Problem to solve :: Could you transcribe the entries below exactly, starting at the line that contains "木材専用防カビコーティング (409, 2363)" and stopping at the last line, without any pictures?

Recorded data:
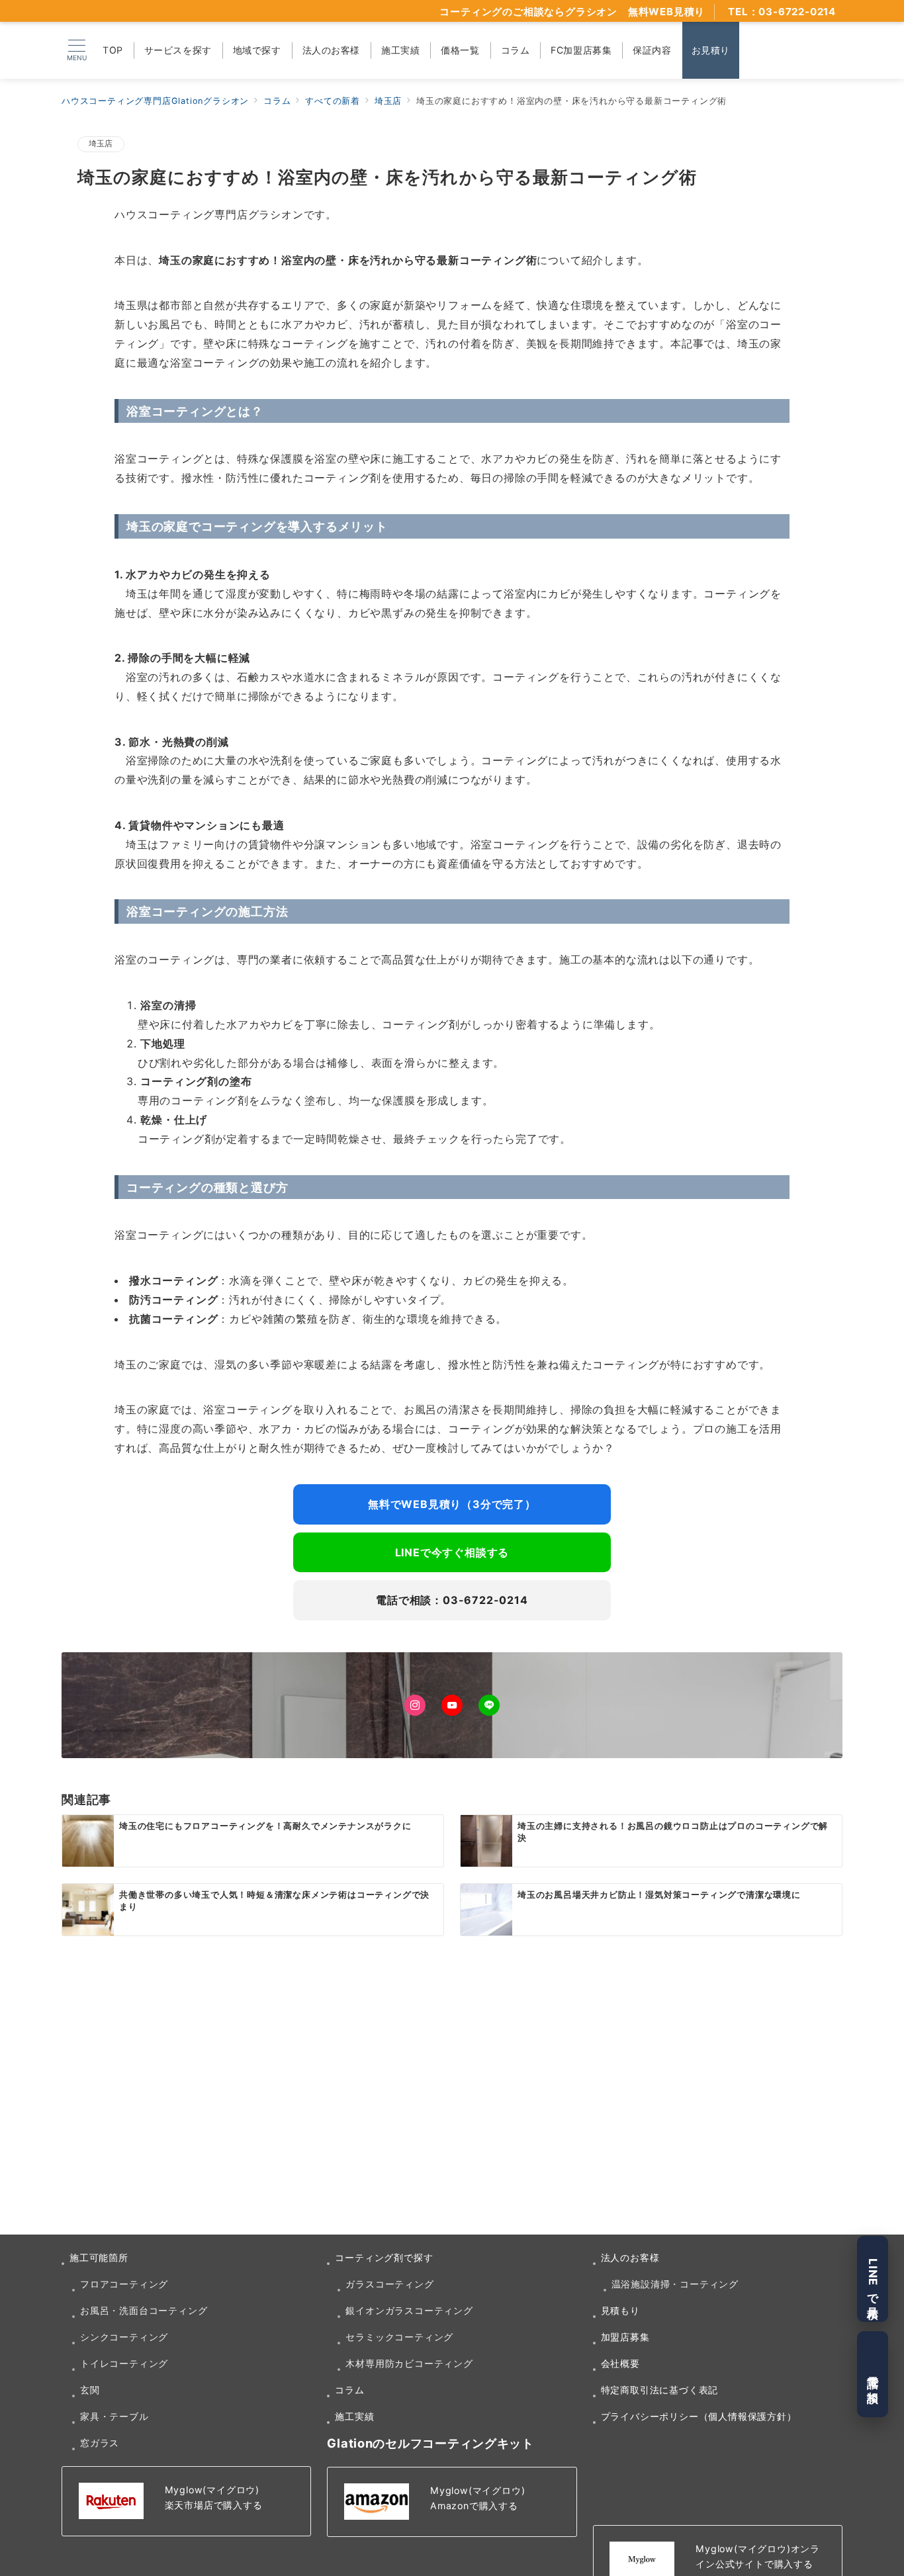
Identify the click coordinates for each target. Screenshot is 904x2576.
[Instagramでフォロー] (415, 1705)
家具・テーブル (114, 2416)
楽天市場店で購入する (214, 2504)
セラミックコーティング (399, 2336)
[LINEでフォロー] (489, 1705)
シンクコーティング (124, 2336)
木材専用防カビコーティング (409, 2363)
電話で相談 (873, 2374)
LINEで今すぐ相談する (452, 1552)
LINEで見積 (873, 2279)
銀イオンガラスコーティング (409, 2310)
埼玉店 (101, 143)
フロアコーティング (124, 2283)
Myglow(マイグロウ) (212, 2489)
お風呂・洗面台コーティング (143, 2310)
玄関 (90, 2389)
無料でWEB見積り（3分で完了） (452, 1504)
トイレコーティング (124, 2363)
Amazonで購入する (474, 2505)
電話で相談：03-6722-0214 (451, 1600)
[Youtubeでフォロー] (452, 1705)
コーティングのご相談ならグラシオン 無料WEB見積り (572, 11)
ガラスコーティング (389, 2283)
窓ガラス (99, 2442)
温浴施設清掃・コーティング (675, 2283)
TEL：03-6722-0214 (782, 11)
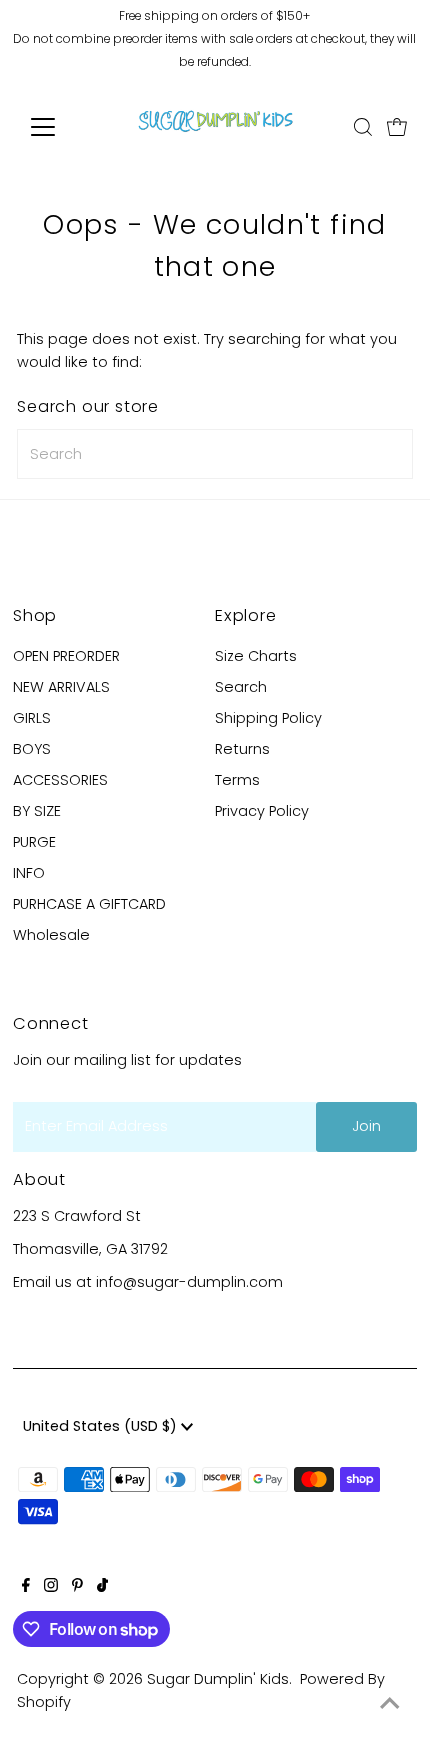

Output of the exercise ::
木材専用防カビコーティング (409, 2363)
電話で相談 (873, 2374)
LINEで今すぐ相談する (452, 1552)
LINEで見積 (873, 2279)
銀イオンガラスコーティング (409, 2310)
埼玉店 (101, 143)
フロアコーティング (124, 2283)
Myglow(マイグロウ) (212, 2489)
お風呂・洗面台コーティング (143, 2310)
玄関 (90, 2389)
無料でWEB見積り（3分で完了） (452, 1504)
トイレコーティング (124, 2363)
Amazonで購入する (474, 2505)
電話で相談：03-6722-0214 (451, 1600)
[Youtubeでフォロー] (452, 1705)
コーティングのご相談ならグラシオン 無料WEB見積り (572, 11)
ガラスコーティング (389, 2283)
窓ガラス (99, 2442)
温浴施設清掃・コーティング (675, 2283)
TEL：03-6722-0214 (782, 11)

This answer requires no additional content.